Secondo quanto scoperto da una ricerca danese, le persone che hanno subito un infarto, dovrebbero evitare l’assunzione di antinfiammatori non steroidei per non rischiarne un altro.

Pubblicato da Paola Perria Martedì 10 maggio 2011

Infarto: troppi antinfiammatori possono provocarne un secondo

Le persone che sono state colpite da infarto, dovrebbero evitare l’assunzione di antinfiammatori non steroidei, soprattutto nelle settimane immediatamente successive al colpo subito. Il loro cuore, infatti, potrebbe essere rischio di subire un secondo attacco, proprio per effetto di questi farmaci.

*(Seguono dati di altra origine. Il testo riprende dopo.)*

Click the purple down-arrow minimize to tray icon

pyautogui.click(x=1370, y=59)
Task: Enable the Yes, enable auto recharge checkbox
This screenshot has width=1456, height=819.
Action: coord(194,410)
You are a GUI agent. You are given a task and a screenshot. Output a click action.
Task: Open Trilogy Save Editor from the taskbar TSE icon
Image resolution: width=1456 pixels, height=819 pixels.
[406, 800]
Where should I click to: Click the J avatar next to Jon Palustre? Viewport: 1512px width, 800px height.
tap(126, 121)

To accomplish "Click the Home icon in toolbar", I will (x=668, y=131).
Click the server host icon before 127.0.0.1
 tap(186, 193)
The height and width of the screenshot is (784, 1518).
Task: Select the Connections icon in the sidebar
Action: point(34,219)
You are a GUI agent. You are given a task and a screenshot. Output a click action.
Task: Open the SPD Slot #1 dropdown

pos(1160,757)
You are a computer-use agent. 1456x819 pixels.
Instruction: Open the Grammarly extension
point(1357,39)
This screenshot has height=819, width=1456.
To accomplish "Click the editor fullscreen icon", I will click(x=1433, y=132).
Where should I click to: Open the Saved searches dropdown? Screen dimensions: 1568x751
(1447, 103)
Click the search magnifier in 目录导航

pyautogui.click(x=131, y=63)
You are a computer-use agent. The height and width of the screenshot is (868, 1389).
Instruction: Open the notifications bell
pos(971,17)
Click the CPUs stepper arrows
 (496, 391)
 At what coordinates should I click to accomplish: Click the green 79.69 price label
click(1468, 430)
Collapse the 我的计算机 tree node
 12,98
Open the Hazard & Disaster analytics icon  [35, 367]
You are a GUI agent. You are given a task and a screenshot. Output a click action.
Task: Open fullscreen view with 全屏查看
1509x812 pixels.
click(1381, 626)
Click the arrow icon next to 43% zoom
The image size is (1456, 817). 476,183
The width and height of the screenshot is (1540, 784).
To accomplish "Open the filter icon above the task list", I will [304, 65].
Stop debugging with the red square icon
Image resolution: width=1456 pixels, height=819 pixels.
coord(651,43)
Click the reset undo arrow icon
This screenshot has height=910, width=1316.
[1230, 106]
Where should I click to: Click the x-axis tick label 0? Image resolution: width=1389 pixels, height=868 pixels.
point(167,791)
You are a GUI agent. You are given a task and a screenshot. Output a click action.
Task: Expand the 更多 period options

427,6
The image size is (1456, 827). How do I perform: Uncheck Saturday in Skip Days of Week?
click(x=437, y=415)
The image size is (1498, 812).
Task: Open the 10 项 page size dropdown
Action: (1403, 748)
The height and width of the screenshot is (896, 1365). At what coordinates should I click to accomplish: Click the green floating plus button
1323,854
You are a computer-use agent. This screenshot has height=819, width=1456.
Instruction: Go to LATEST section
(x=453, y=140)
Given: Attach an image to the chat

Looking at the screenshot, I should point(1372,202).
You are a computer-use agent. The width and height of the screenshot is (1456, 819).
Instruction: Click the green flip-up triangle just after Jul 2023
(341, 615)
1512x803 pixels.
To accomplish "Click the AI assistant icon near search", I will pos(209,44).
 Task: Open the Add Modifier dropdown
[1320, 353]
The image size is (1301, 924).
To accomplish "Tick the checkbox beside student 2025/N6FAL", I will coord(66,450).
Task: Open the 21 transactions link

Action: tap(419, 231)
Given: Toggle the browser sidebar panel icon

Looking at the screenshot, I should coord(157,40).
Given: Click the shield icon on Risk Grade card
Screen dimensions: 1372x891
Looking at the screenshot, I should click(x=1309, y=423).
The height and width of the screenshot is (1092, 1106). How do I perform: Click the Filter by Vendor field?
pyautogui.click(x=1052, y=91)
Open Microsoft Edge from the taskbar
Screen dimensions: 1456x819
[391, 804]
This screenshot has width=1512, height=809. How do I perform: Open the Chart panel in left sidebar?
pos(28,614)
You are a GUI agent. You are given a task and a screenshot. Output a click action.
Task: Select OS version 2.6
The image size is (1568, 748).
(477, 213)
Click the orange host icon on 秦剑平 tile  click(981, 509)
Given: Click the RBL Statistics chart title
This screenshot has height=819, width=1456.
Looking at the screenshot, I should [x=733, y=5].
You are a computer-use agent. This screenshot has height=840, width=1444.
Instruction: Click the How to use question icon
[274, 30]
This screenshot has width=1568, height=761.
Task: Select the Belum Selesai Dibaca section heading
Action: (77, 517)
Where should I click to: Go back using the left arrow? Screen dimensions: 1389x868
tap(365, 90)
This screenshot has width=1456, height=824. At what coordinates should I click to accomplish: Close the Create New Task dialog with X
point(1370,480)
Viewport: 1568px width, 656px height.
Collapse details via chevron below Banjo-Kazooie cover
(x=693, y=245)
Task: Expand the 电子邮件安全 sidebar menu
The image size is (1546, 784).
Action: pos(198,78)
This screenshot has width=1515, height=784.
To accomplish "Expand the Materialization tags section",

Almeno, stando ai risultati di una ricerca danese, condotto dall’Università di Copenhagen, che ha esaminato 84mila pazienti infartuati, la cui età media si aggirava intorno ai 64 anni, al 42% dei quali erano stati prescritti dei comuni antinfiammatori.

Al termine dell’analisi, si è evidenziato che i pazienti che avevano assunto i farmaci, avevano il 42% delle probabilità in più degli altri di essere colpiti da un secondo attacco cardiaco tra i sette e i 15 giorno dopo il primo infarto. Percentuale che aumentava ulteriormente se il medicinale prescritto era il Diclofenac.

“Era noto da tempo che gli antinfiammatori aumentano leggermente le probabilità di un attacco nel lungo periodo, specie se presi in continuità – hanno precisato i ricercatori danesi – ma ora sappiamo che il pericolo è anche a breve termine”.

I dati di questo studio sono stati pubblicati sulla rivista Circulation. Onestamente non so dirvi se il Diclofenac venga somministrato normalmente anche in Italia, ma certamente lo sono gli altri antinfiammatori non steroidei, perciò, l’unico consiglio che posso darvi, se avete in casa qualcuno che abbia subito un infarto di recente, è di informarvi debitamente con il cardiologo.